■ Exercise instructions
Can you convert the lines from the line with "Task: Open 第1子 gender dropdown" to the line with "[x=2421, y=177]" into a Markdown table with the columns Row and Line, numbering each row and leaving out blank lines?

-=-=-

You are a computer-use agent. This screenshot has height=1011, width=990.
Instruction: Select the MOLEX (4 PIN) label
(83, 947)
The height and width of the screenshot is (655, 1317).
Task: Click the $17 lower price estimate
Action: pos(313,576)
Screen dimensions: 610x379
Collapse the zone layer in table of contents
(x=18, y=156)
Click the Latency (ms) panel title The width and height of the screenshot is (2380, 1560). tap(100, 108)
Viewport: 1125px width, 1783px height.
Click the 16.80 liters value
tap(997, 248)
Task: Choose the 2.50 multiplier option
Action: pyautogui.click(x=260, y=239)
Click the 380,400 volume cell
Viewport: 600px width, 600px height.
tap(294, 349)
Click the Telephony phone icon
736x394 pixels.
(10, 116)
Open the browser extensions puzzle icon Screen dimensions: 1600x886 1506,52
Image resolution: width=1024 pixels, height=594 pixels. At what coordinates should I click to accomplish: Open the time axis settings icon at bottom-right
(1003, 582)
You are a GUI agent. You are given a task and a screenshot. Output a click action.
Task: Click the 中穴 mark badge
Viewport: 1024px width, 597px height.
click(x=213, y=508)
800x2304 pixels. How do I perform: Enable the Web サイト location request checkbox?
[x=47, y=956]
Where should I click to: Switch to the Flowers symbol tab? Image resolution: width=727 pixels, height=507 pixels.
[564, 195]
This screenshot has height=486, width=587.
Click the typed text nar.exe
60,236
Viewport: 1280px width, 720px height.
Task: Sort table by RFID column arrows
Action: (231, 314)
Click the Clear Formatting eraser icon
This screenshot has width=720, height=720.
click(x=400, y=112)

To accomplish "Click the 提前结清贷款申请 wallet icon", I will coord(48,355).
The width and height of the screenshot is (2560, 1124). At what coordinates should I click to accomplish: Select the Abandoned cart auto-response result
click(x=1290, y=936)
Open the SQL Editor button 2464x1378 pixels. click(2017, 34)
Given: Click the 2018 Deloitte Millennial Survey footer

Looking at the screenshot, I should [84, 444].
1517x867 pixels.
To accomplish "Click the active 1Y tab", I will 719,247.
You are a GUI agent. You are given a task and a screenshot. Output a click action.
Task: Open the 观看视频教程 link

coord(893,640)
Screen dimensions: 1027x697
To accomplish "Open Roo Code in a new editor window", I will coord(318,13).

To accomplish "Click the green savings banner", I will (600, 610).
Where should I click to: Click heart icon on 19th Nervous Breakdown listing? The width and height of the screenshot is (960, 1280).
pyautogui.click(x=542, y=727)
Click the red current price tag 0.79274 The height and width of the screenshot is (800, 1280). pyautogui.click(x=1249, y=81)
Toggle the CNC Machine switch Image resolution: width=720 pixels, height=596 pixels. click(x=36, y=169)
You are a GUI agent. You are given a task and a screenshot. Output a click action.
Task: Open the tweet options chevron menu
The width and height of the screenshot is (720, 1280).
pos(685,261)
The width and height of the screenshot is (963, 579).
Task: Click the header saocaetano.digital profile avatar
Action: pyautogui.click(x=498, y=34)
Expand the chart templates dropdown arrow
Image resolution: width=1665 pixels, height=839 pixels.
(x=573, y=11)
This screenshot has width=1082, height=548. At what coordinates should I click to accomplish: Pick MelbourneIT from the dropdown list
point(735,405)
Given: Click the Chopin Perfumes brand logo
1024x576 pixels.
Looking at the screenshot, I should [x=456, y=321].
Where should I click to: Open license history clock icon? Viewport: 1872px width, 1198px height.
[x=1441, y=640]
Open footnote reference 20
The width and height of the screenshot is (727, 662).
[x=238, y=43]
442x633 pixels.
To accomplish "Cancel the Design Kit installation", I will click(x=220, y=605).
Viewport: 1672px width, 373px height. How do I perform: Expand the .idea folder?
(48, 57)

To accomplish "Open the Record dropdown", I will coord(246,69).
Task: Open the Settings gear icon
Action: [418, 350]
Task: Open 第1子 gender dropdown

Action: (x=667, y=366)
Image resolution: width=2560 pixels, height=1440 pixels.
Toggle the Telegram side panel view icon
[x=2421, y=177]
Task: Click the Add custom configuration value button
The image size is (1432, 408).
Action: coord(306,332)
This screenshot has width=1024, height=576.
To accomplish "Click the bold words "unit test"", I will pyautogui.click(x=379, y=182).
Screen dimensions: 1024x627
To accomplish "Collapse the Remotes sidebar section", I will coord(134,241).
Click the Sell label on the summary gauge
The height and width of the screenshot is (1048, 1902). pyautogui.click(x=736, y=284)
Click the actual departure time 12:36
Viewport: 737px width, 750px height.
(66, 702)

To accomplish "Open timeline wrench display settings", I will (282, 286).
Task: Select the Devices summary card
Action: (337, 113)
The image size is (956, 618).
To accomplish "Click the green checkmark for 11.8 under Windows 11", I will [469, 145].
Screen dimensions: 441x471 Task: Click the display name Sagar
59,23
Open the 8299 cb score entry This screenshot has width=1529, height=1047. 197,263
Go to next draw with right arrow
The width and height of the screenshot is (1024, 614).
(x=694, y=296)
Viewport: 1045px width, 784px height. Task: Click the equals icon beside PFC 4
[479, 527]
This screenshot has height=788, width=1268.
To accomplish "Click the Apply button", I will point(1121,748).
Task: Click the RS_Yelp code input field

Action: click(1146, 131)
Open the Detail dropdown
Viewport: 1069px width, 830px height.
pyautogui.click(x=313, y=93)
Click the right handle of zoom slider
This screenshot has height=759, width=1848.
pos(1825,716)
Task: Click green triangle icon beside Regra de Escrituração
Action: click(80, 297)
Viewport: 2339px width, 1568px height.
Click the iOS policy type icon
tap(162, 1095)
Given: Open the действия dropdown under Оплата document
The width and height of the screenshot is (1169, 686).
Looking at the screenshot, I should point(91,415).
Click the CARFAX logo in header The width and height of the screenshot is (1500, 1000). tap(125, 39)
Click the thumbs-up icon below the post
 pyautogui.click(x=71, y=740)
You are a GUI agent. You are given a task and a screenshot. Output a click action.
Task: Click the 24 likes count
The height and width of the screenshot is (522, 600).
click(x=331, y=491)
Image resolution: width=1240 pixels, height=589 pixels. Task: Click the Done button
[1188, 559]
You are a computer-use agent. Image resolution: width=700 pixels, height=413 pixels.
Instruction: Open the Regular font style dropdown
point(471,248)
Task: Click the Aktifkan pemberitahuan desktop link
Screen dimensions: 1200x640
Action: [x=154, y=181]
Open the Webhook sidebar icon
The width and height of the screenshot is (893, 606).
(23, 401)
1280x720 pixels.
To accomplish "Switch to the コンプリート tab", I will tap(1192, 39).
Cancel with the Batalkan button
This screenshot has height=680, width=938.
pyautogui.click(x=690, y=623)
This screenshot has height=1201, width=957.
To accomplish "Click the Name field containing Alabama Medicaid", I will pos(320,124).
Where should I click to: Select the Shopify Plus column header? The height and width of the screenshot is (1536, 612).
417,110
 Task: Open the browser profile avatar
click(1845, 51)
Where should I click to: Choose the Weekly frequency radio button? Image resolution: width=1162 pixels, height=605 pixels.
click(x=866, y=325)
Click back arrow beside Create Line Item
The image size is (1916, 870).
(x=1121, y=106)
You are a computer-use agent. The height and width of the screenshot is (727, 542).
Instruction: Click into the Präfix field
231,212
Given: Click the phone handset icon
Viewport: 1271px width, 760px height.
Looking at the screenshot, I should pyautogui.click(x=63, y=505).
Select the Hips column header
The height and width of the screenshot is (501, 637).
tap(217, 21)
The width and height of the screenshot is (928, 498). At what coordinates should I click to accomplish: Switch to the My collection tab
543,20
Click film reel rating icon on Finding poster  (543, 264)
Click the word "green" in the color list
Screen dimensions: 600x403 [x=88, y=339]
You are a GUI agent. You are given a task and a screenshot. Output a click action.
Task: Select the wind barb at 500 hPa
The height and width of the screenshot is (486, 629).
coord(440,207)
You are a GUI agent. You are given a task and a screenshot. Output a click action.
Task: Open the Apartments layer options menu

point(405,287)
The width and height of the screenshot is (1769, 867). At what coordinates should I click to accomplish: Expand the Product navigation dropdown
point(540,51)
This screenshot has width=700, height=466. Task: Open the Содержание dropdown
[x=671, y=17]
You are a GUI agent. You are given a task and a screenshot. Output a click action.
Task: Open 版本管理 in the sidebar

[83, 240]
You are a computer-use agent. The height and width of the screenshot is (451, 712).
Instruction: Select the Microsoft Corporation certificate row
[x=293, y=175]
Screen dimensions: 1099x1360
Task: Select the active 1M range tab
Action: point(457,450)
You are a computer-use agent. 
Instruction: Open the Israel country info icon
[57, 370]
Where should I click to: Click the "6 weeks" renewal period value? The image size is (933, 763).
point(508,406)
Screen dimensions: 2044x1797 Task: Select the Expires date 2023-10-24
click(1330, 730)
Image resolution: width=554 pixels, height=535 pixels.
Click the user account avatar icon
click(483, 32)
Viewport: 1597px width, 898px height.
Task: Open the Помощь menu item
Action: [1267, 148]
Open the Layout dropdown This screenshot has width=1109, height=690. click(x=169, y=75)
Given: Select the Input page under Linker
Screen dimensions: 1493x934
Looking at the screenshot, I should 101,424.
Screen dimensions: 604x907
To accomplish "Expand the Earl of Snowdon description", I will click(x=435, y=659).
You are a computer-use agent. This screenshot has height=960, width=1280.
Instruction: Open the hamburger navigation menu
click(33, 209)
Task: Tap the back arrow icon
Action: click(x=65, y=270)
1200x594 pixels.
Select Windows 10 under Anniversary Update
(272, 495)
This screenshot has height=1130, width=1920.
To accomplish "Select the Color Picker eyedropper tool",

-=-=-

■ Finished answer
| Row | Line |
|---|---|
| 1 | Task: Open 第1子 gender dropdown |
| 2 | Action: (x=667, y=366) |
| 3 | Image resolution: width=2560 pixels, height=1440 pixels. |
| 4 | Toggle the Telegram side panel view icon |
| 5 | [x=2421, y=177] |